Osteoporosis can lead to painful fractures, disability, and early death, but the disease continues to be ignored by the general public and neglected by doctors during routine physical check-ups.
New survey findings released on World Osteoporosis Day by the International Osteoporosis Foundation (IOF) show that 90 percent of the 13,258 adults questioned are unaware of how common osteoporotic fractures are in men.
With 1 in 5 men aged 50 years or older affected, the data confirm that although common, serious, and potentially life-threatening, osteoporosis remains a vastly underestimated and neglected health issue. The multi-national survey, carried out in adults from 12 countries, showed that this ignorance was universal and independent of gender or geography.

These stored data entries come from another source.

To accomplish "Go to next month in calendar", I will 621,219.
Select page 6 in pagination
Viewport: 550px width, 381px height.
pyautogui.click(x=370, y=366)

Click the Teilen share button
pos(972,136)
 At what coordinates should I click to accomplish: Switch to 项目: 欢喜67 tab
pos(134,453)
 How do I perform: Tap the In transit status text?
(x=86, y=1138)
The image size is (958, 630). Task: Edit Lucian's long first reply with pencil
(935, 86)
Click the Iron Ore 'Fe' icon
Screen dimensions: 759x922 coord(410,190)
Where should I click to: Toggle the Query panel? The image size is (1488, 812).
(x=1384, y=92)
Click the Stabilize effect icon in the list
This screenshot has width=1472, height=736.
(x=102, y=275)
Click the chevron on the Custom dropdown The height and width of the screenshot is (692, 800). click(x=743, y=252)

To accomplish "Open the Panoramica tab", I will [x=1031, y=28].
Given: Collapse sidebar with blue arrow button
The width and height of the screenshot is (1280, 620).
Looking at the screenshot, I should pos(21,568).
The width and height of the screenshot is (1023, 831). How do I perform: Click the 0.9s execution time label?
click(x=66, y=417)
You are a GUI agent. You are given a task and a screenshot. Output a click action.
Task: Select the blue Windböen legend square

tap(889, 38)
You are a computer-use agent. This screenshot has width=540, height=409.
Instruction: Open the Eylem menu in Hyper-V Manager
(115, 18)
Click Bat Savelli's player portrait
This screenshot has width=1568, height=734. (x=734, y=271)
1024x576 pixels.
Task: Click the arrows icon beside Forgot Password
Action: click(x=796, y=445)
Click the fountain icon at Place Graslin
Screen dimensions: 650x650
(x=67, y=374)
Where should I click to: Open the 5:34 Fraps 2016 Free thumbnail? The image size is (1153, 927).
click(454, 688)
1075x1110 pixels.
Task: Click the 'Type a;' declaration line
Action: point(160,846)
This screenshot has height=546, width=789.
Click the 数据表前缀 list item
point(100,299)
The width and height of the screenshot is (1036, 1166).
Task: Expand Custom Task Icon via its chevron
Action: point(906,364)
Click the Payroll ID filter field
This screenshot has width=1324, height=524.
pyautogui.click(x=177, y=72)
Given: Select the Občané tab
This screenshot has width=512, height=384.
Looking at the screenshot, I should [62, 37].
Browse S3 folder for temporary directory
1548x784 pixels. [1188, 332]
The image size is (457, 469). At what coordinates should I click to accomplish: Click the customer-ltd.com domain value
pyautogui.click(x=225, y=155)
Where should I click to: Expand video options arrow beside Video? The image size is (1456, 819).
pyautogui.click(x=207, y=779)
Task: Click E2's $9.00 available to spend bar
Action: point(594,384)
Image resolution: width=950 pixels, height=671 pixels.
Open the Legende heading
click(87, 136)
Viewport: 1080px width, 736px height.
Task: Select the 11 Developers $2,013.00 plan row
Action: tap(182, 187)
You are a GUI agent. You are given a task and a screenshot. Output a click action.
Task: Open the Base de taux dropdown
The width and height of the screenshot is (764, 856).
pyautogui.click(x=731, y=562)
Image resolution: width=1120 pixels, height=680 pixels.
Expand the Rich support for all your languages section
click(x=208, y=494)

Professor John Kanis, president of IOF, said, "The sad reality is that by not knowing their risk, men are leaving themselves vulnerable to a future of pain, disability, and possibly early death. The problem is being further exacerbated by doctors not addressing the bone health of their patients during routine check-ups." According to the survey, men in the 50+ age group who had had a check-up were 18 percent less likely than women of the same age to have any form of bone health assessment. This difference was even more pronounced in certain countries, including the US (31 percent), Brazil (30 percent), Belgium (23 percent), and Spain (22 percent).
The survey revealed that:
>>90 percent were unaware of how common osteoporotic fractures are in men; 73 percent underestimated the risk of fracture in men and a further 17 percent said they "didn't know".
- >>71 percent of those aged 50+ (the population group most affected by the disease) underestimated the risk of osteoporosis in men.
- >>Only 8 percent of men, compared with 10 percent of women, aged 50+ correctly estimated that osteoporotic fractures affect approximately 1 in 5 men worldwide -- when the results of all countries were averaged. The UK had the lowest level of awareness with only 3 percent answering correctly, followed by Belgium (6 percent), Jordan (6 percent), the US (7 percent), Spain (8 percent), UAE (8 percent), India (9 percent), Brazil (11 percent), Australia (12 percent), South Africa (14 percent), Mexico(18 percent), and China (20 percent). It must be noted that although there are national and regional variations in the osteoporosis burden, the majority of those surveyed vastly underestimated risk.
- >>An average of 53 percent of male respondents aged 50+ who had visited a doctor for a routine physical check-up said that they had never had any form of bone assessment during a check-up, including: been asked about bone health; had risk factors for osteoporosis discussed; questioned if they had previously broken a bone; or had been referred for a bone mineral density test. This compares with 35 percent of women aged 50+.